Great pictures. Really love the 2nd one.
Nicely done. Junipers are tough buggers aren’t they? And great stove wood to boot. We cut dead standing ones for the woodstove. Wonderfull for that.
Great shot and perspective.
Very nice, Cany. Looks like your enjoying some of the fog we had in the Phoenix area over the last couple of days.
--Bob
Cany143 wrote:
Canyonlands Nat'l Park.
Marvelous images, thank you for being there to capture them.
rmalarz wrote:
Very nice, Cany. Looks like your enjoying some of the fog we had in the Phoenix area over the last couple of days.
--Bob
No clue what it might've been like in the Phoenix area these past days, but here (in Ootah) its been something of a conundrum. In town, its been uniformly gray (i.e., boring), but at elevations a few thousand feet higher its been.... well.... interesting now and then. Or, better put, fleetingly, now and then. As the crow (or as the more usual trickster, the raven) flies, sometimes its possible to be above the fog, sometimes not; sometimes half in/half out; other times both in measured moments that last or don't, and waiting or predicting or hoping is a fool's game.
Today was an
extremely uncommon day for me; I didn't go to shoot somewhere alone. I went where another shooter --who weirdly enough is a strictly film (egads! never progressed beyond being a 35mm film!) shooter-- wanted to go, and for the most part, all I did was tag along. The guy was fixated on getting something I knew was not going to occur, but who am I to say that whatever he shot wouldn't be quite precisely what he was after?
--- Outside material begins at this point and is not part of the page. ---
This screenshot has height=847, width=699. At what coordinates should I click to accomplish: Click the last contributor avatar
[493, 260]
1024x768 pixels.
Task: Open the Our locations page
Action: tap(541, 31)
More absolutely stunning landscapes. You are the master at this.
pesfls wrote:
Nicely done. Junipers are tough buggers aren’t they? And great stove wood to boot. We cut dead standing ones for the woodstove. Wonderfull for that.
Don't know what it might be like in your area, but around here, juniper is one of the mainstays of the wood stove cabal. Only problem is, there's been a proliferation of little two-tracks that lead off into nowhere (a.k.a., wood gathering) areas that over time have left me a little disoriented. Back 'in the day' I knew that the way to get to the place I wanted to get to was to turn left at the third two-track along the such-and-such trail, but now there's fifty-eight other little 'roads' in that selfsame area that weren't there just a few years ago. Maps, Google Earth, local lore; nothin' works any more. I haz a sad!